# START OF Records for this exercise
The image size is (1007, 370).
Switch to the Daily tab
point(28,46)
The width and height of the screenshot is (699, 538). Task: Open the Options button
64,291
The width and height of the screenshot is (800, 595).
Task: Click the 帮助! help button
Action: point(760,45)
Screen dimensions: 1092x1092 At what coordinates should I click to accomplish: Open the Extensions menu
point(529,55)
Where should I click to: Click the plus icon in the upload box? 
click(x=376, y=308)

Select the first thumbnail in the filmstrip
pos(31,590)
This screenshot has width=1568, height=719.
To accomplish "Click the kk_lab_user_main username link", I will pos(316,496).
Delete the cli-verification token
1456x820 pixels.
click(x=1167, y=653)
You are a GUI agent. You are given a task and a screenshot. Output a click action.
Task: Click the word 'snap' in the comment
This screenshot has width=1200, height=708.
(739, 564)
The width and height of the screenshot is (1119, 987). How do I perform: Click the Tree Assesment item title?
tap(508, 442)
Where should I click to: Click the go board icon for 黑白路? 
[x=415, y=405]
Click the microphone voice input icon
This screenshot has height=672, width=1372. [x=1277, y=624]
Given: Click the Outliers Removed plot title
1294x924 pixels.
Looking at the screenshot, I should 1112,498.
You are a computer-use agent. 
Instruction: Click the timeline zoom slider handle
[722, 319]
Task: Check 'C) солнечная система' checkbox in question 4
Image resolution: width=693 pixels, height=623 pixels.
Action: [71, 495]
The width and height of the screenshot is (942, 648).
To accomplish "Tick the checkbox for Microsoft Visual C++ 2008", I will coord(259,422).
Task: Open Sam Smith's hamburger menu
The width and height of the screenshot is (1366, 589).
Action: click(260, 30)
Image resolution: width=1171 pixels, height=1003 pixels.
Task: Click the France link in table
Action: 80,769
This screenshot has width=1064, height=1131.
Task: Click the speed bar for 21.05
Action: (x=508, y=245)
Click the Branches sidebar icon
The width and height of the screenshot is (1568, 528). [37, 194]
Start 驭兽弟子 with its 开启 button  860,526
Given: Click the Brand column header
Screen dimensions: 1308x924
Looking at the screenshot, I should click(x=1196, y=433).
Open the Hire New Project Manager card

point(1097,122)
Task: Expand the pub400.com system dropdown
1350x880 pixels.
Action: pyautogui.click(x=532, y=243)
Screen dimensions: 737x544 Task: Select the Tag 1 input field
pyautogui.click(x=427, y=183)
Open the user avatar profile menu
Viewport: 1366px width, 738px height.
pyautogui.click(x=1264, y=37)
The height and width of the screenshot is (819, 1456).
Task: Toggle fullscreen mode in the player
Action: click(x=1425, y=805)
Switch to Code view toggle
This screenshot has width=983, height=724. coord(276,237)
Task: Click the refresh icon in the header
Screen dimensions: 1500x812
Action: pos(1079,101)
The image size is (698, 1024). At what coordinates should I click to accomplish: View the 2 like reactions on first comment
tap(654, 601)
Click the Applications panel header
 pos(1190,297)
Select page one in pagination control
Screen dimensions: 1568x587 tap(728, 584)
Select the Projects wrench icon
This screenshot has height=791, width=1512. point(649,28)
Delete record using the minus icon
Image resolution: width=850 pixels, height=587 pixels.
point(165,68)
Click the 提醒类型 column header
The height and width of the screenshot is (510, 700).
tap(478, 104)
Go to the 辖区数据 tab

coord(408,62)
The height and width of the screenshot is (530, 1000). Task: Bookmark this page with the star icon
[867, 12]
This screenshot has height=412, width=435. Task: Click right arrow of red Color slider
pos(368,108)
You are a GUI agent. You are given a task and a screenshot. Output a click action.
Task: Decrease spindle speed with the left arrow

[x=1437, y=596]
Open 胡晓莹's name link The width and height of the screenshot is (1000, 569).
# END OF Records for this exercise
### Task to complete
Reproduce the records word for word, starting at the beginning and ending with the line that contains "Action: point(760,45)".

### Reply to the task
The image size is (1007, 370).
Switch to the Daily tab
point(28,46)
The width and height of the screenshot is (699, 538). Task: Open the Options button
64,291
The width and height of the screenshot is (800, 595).
Task: Click the 帮助! help button
Action: point(760,45)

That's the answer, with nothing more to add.